These insights had anchored the scenarios that flashed beneath his soul’s eye, the possibilities. When he and the boy revealed themselves, she would be the one to intercede, to domesticate the old man’s fear and suspicion.
For the Survivor had glimpsed relief in the old man, as well. The loitering blinks, the slacking gaze, the slowing heart of a terror averted …
Terror of the Dûnyain.
She would be the one to throw open the gates of their trust—that much, at least, had been obvious.
Then they entered the Fathering.
The Survivor had watched her from the blackness, too distant to absorb more than the shape of her demeanour. He saw her stumble as though suddenly struck blind, then gaze witless across the stone beds, the bones of the Dûnyain women. Incomprehension … Horror …
Hatred.
A passion as profound as any he had witnessed, seizing her from … nowhere.
She too was mad.
But the old man did not know this. The old man had come to believe in her madness, to take her assessment as his own. Even as she spoke, the Survivor realized that the time for observation had come to an end. They had no choice but to intervene if they were to master this extraordinary turn of circumstance.
She was passing a judgment that the old man did not share—yet.

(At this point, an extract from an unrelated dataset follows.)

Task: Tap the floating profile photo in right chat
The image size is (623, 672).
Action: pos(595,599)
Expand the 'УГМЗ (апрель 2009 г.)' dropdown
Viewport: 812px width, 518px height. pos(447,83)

So he sent the boy out to them.
It belonged to his madness to second-guess decisions regarding the boy. A kind of clamour had swelled within the Survivor, watching him approach the two strangers. The child seemed more frail than he was, more desolate. And out of some darkness came a cold assurance of murder, the wayward conviction that he had sent the boy to his doom …
But these were not Shriekers. They were humans, the clotted canvas the Dûnyain had scraped clean. They hungered for understanding, not blood and anguish. They sought knowledge of what had happened to this place … to Ishuäl.

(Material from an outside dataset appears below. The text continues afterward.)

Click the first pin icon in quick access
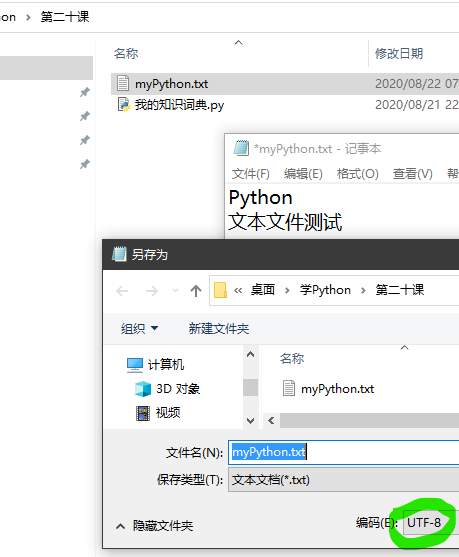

When the boy called out, they listened, stood pricked with hooded apprehension.
And when the old man responded in their tongue, the Survivor realized that something deep connected these travellers to the Dûnyain. Something ancient. Something that came before.
When the boy had told the old man his name, Anasûrimbor, he realized that something living connected them as well. Something that inspired endless terror.

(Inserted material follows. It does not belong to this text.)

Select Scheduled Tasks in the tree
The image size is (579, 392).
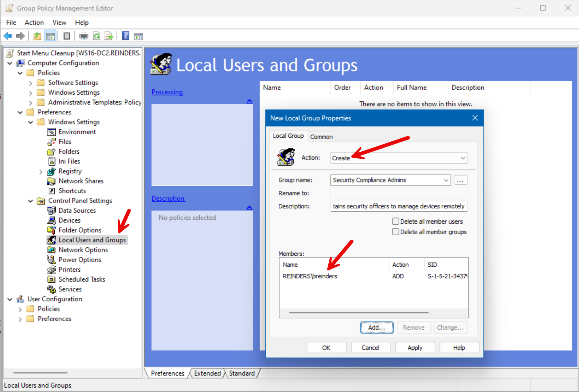[x=82, y=279]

It could only be his father.
“Mimara …” the old Wizard croaks. “What … What you ask …”
She understands the threshold she has crossed. She feels the irony. For so many years she mocked the Zaudunyani, for their interminable bowing and scraping, for their adulation, and for their round-eyed sincerity above all. Only now does she understand the truth that their delusions aspire to.
She has pondered the Judging Eye obsessively over the months, probed it like a tongue counting missing teeth. Was it a curse? A gift? Would it break her? Would it exalt? For so long she has sought to understand it, not realizing that it was itself understanding. She had lost herself in the labyrinth of hints and implications, asking things that no soul so slight, so mortal, could every hope to comprehend.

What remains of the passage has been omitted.